# What is required:
Once you find the line containing "Tap the Siri & Tìm kiếm icon", please retype it and every line after it to the end of the entries, exactly and with nothing added.

========================

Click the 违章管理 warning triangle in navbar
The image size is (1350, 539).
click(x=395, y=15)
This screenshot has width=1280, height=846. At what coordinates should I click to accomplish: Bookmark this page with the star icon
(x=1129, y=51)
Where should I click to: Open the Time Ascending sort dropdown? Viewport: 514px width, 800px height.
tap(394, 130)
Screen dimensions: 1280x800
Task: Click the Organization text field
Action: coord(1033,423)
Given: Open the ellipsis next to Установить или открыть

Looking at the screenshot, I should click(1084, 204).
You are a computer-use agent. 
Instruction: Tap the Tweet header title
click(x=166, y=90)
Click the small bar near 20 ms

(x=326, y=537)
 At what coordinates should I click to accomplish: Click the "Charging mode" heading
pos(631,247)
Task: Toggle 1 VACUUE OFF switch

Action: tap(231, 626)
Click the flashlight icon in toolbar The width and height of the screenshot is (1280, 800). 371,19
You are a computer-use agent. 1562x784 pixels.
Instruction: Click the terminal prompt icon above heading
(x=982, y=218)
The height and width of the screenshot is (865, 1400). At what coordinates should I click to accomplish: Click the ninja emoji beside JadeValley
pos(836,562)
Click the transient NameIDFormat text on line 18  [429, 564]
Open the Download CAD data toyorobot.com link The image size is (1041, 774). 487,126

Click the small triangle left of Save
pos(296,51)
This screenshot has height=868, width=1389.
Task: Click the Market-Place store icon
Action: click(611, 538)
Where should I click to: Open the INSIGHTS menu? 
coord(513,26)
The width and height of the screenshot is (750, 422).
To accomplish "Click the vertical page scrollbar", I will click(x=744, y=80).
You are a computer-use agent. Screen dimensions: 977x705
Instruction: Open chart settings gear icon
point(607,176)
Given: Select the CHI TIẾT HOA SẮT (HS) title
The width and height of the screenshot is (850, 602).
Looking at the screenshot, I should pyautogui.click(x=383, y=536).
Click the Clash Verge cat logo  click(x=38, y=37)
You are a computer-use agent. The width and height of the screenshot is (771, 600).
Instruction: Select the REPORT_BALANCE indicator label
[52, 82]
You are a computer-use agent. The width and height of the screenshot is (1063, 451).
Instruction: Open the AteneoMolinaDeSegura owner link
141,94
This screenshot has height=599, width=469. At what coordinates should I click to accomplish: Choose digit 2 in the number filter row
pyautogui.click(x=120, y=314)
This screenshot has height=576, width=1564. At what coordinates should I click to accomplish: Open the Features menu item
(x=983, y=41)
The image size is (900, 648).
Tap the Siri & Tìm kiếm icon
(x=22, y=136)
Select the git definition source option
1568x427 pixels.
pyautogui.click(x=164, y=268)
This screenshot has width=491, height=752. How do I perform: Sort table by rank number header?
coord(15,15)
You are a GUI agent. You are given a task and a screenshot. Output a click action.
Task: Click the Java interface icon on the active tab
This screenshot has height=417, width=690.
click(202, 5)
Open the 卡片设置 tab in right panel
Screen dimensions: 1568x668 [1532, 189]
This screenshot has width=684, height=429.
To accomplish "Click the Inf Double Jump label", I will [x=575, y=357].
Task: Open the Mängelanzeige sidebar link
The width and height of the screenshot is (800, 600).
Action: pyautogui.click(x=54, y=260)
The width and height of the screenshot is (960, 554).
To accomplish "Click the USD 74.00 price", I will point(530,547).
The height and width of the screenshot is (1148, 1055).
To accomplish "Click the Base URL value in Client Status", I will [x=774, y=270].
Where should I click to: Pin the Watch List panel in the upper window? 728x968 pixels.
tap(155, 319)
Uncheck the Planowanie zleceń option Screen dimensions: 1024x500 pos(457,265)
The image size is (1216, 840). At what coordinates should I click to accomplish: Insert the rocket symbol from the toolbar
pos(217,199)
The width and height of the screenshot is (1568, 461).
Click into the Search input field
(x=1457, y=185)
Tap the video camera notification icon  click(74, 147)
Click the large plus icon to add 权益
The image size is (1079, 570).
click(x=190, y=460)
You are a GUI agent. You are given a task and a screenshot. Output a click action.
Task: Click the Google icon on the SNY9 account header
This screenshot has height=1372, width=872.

========================

# Answer for this exercise:
Tap the Siri & Tìm kiếm icon
(x=22, y=136)
Select the git definition source option
1568x427 pixels.
pyautogui.click(x=164, y=268)
This screenshot has width=491, height=752. How do I perform: Sort table by rank number header?
coord(15,15)
You are a GUI agent. You are given a task and a screenshot. Output a click action.
Task: Click the Java interface icon on the active tab
This screenshot has height=417, width=690.
click(202, 5)
Open the 卡片设置 tab in right panel
Screen dimensions: 1568x668 [1532, 189]
This screenshot has width=684, height=429.
To accomplish "Click the Inf Double Jump label", I will [x=575, y=357].
Task: Open the Mängelanzeige sidebar link
The width and height of the screenshot is (800, 600).
Action: pyautogui.click(x=54, y=260)
The width and height of the screenshot is (960, 554).
To accomplish "Click the USD 74.00 price", I will point(530,547).
The height and width of the screenshot is (1148, 1055).
To accomplish "Click the Base URL value in Client Status", I will [x=774, y=270].
Where should I click to: Pin the Watch List panel in the upper window? 728x968 pixels.
tap(155, 319)
Uncheck the Planowanie zleceń option Screen dimensions: 1024x500 pos(457,265)
The image size is (1216, 840). At what coordinates should I click to accomplish: Insert the rocket symbol from the toolbar
pos(217,199)
The width and height of the screenshot is (1568, 461).
Click into the Search input field
(x=1457, y=185)
Tap the video camera notification icon  click(74, 147)
Click the large plus icon to add 权益
The image size is (1079, 570).
click(x=190, y=460)
You are a GUI agent. You are given a task and a screenshot. Output a click action.
Task: Click the Google icon on the SNY9 account header
This screenshot has height=1372, width=872.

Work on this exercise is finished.